Document text:
Moore's work also appeared in Astounding Science Fiction magazine throughout the 1940s. Several stories written for that magazine were later collected in her first published book, Judgment Night (1952) (Note: In 1951 Gnome had published Tomorrow and Tomorrow and the Fairy Chessmen, the omnibus edition of two short novels by Moore & Kuttner as Lewis Padgett, which had been two-part serials in Astounding during 1947 and 1946. Judgment Night comprised five stories by Moore alone—none from the Northwest Smith and Jirel series, which Gnome collected in part one year later.) One of them, the novella "No Woman Born" (1944), was to be included in more than 10 different science fiction anthologies including The Best of C. L. Moore.

Included in that collection were "Judgment Night" (first published in August and September 1943), the lush rendering of a future galactic empire with a sober meditation on the nature of power and its inevitable loss; "The Code" (July 1945), an homage to the classic Faust with modern theories and Lovecraftian dread; "Promised Land" (February 1950) and "Heir Apparent" (July 1950), both documenting the grim twisting that mankind must undergo in order to spread into the Solar System; and "Paradise Street" (September 1950), a futuristic take on the Old West conflict between lone hunter and wilderness-taming settlers.

==Marriage to Henry Kuttner and literary collaborations==
Moore met Henry Kuttner, also a science fiction writer, in 1936 when he wrote her a fan letter under the impression that "C. L. Moore" was a man. They soon collaborated on a story that combined Moore's signature characters, Northwest Smith and Jirel of Joiry: "Quest of the Starstone" (1937).

Moore and Kuttner married in 1940 and thereafter wrote many of their stories in collaboration, sometimes under their own names, but more often using the joint pseudonyms C. H. Liddell, Lawrence O'Donnell, or Lewis Padgett — most commonly the latter, a combination of their mothers' maiden names. Moore still occasionally wrote solo work during this period, including the frequently anthologized "No Woman Born" (1944). A selection of Moore's solo short fiction work from 1942 through 1950 was collected in 1952's Judgement Night. Moore's only solo novel, Doomsday Morning, appeared in 1957.

The vast majority of Moore's work in the period, though, was written as part of a very prolific partnership. Working together, the couple managed to combine Moore's style with Kuttner's more cerebral storytelling. They continued to work in science fiction and fantasy, and their works include two frequently anthologized sci-fi classics: "Mimsy Were the Borogoves" (February 1943), the basis for the film The Last Mimzy (2007), and Vintage Season (September 1946), the basis for the film Timescape (1992). As "Lewis Padgett" they also penned two mystery novels: The Brass Ring (1946) and The Day He Died (1947).

==Later career==
From 1950 to 1956, Moore took a BA in English at the University of Southern California, completing a master's degree there in 1964. After Kuttner's death in 1958, Moore continued teaching his writing course at the University of Southern California until 1961, but permanently retired from writing any further literary fiction. Instead, working as "Catherine Kuttner", she carved out a short-lived career as a scriptwriter for Warner Bros. television, writing episodes of the westerns Sugarfoot, Maverick, and The Alaskans, as well as the detective series 77 Sunset Strip, all between 1958 and 1962. However, upon marrying Thomas Reggie (who was not a writer) in 1963, she ceased writing fiction entirely.

Problem description: Pick up the text on C. L. Moore's life and writing career and continue it from the end of its final paragraph. The dataset entries play no part in the work here.

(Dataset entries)
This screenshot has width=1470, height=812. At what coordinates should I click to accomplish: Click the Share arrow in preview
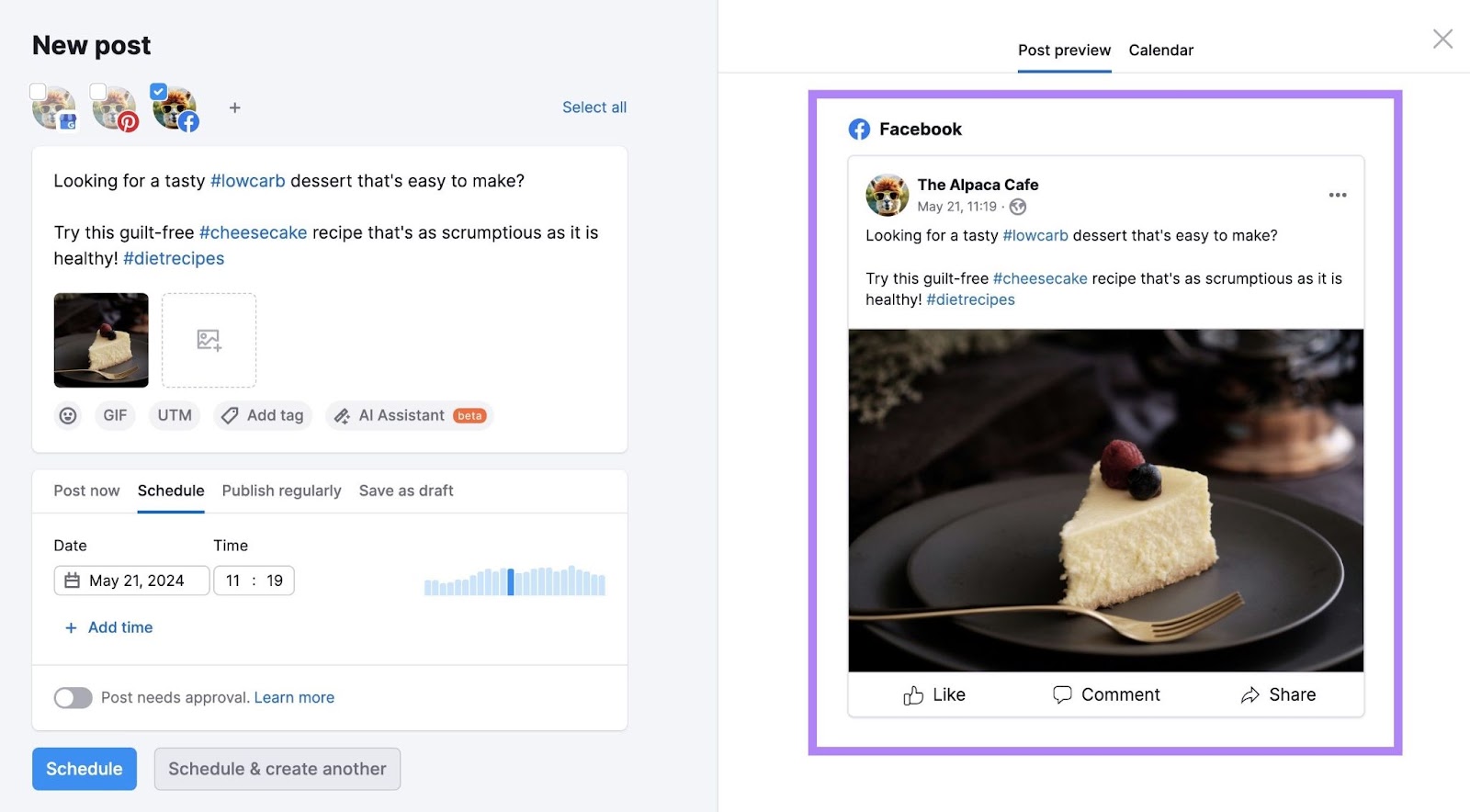[1250, 695]
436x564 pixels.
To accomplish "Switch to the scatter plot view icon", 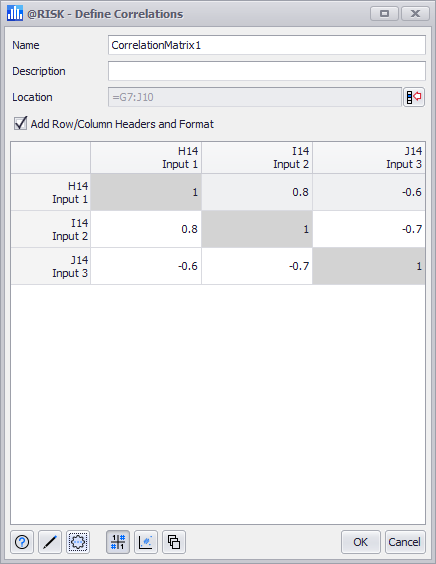I will (x=146, y=542).

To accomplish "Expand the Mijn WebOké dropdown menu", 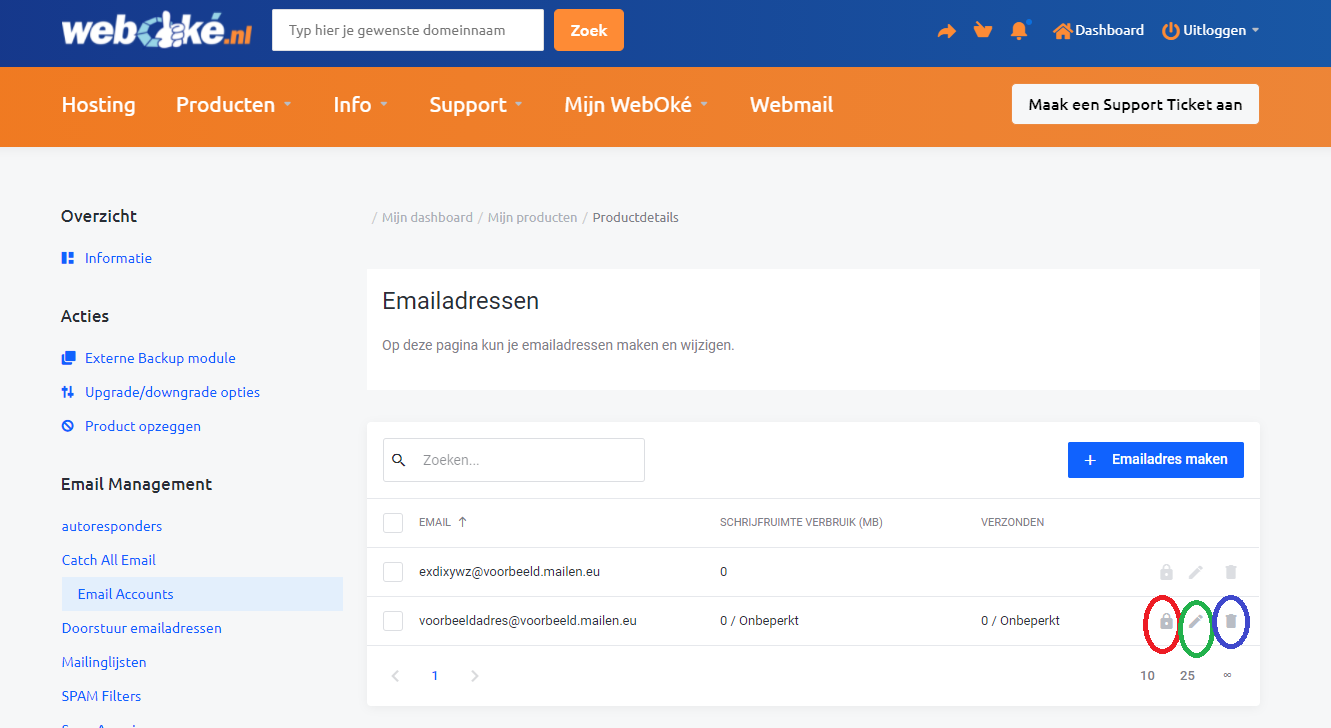I will tap(636, 105).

Result of the task:
Moore was the author guest of honor at Kansas City, Missouri's fantasy and science fiction convention BYOB-Con 6, held over the U.S. Memorial Day weekend in May 1976. She was a pro guest of honor at Denvention II (the 39th World Science Fiction Convention) in 1981.

In a 1979 interview, she said that she and a writer friend were collaborating on a fantasy story, and how it could possibly form the basis of a new series. But nothing was ever published.

In 1981, Moore received two annual awards for her career in fantasy literature: the World Fantasy Award for Life Achievement, chosen by a panel of judges at the World Fantasy Convention, and the Gandalf Grand Master Award, chosen by vote of participants in the World Science Fiction Convention. (Thus she became the eighth and final Grand Master of Fantasy, sponsored by the Swordsmen and Sorcerers' Guild of America, in partial analogy to the Grand Master of Science Fiction sponsored by the Science Fiction Writers of America.)

Moore was an active member of the Tom and Terri Pinckard Science Fiction literary salon and a frequent contributor to literary discussions with the regular membership, including Robert Bloch, George Clayton Johnson, Larry Niven, Jerry Pournelle, Norman Spinrad, A. E. van Vogt, and others, as well as many visiting writers and speakers.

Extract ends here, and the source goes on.